== RECORDED INFORMATION

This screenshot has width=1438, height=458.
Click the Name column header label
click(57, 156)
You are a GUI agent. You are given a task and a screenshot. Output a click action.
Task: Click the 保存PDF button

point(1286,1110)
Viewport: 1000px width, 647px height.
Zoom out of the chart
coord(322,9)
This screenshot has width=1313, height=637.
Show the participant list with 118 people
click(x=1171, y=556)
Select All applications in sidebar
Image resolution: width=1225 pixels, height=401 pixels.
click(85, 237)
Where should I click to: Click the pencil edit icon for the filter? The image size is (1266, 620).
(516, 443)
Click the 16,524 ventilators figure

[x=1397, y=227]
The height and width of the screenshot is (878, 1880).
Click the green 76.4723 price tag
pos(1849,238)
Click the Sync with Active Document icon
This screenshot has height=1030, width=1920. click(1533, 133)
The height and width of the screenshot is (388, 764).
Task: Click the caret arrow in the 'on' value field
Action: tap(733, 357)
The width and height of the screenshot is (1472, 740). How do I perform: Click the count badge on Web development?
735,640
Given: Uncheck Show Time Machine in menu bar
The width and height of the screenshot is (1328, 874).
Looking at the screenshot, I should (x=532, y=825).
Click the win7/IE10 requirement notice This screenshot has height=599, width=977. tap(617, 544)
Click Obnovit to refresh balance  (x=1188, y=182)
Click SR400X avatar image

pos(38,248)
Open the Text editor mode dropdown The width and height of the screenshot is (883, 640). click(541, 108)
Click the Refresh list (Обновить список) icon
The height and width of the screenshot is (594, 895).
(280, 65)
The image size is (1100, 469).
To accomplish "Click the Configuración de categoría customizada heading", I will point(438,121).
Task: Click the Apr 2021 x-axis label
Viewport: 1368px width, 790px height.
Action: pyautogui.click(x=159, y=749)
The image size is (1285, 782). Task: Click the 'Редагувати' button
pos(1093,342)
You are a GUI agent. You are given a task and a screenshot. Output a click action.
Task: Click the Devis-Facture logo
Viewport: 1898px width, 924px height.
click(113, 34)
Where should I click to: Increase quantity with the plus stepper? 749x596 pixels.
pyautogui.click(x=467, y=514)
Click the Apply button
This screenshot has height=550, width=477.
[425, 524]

====

## TASK REQUIREMENTS:
Top to bottom, the records above must be output exactly.

## TASK SOLUTION:
This screenshot has width=1438, height=458.
Click the Name column header label
click(57, 156)
You are a GUI agent. You are given a task and a screenshot. Output a click action.
Task: Click the 保存PDF button

point(1286,1110)
Viewport: 1000px width, 647px height.
Zoom out of the chart
coord(322,9)
This screenshot has width=1313, height=637.
Show the participant list with 118 people
click(x=1171, y=556)
Select All applications in sidebar
Image resolution: width=1225 pixels, height=401 pixels.
click(85, 237)
Where should I click to: Click the pencil edit icon for the filter? The image size is (1266, 620).
(516, 443)
Click the 16,524 ventilators figure

[x=1397, y=227]
The height and width of the screenshot is (878, 1880).
Click the green 76.4723 price tag
pos(1849,238)
Click the Sync with Active Document icon
This screenshot has height=1030, width=1920. click(1533, 133)
The height and width of the screenshot is (388, 764).
Task: Click the caret arrow in the 'on' value field
Action: tap(733, 357)
The width and height of the screenshot is (1472, 740). How do I perform: Click the count badge on Web development?
735,640
Given: Uncheck Show Time Machine in menu bar
The width and height of the screenshot is (1328, 874).
Looking at the screenshot, I should (x=532, y=825).
Click the win7/IE10 requirement notice This screenshot has height=599, width=977. tap(617, 544)
Click Obnovit to refresh balance  (x=1188, y=182)
Click SR400X avatar image

pos(38,248)
Open the Text editor mode dropdown The width and height of the screenshot is (883, 640). click(541, 108)
Click the Refresh list (Обновить список) icon
The height and width of the screenshot is (594, 895).
(280, 65)
The image size is (1100, 469).
To accomplish "Click the Configuración de categoría customizada heading", I will point(438,121).
Task: Click the Apr 2021 x-axis label
Viewport: 1368px width, 790px height.
Action: pyautogui.click(x=159, y=749)
The image size is (1285, 782). Task: Click the 'Редагувати' button
pos(1093,342)
You are a GUI agent. You are given a task and a screenshot. Output a click action.
Task: Click the Devis-Facture logo
Viewport: 1898px width, 924px height.
click(113, 34)
Where should I click to: Increase quantity with the plus stepper? 749x596 pixels.
pyautogui.click(x=467, y=514)
Click the Apply button
This screenshot has height=550, width=477.
[425, 524]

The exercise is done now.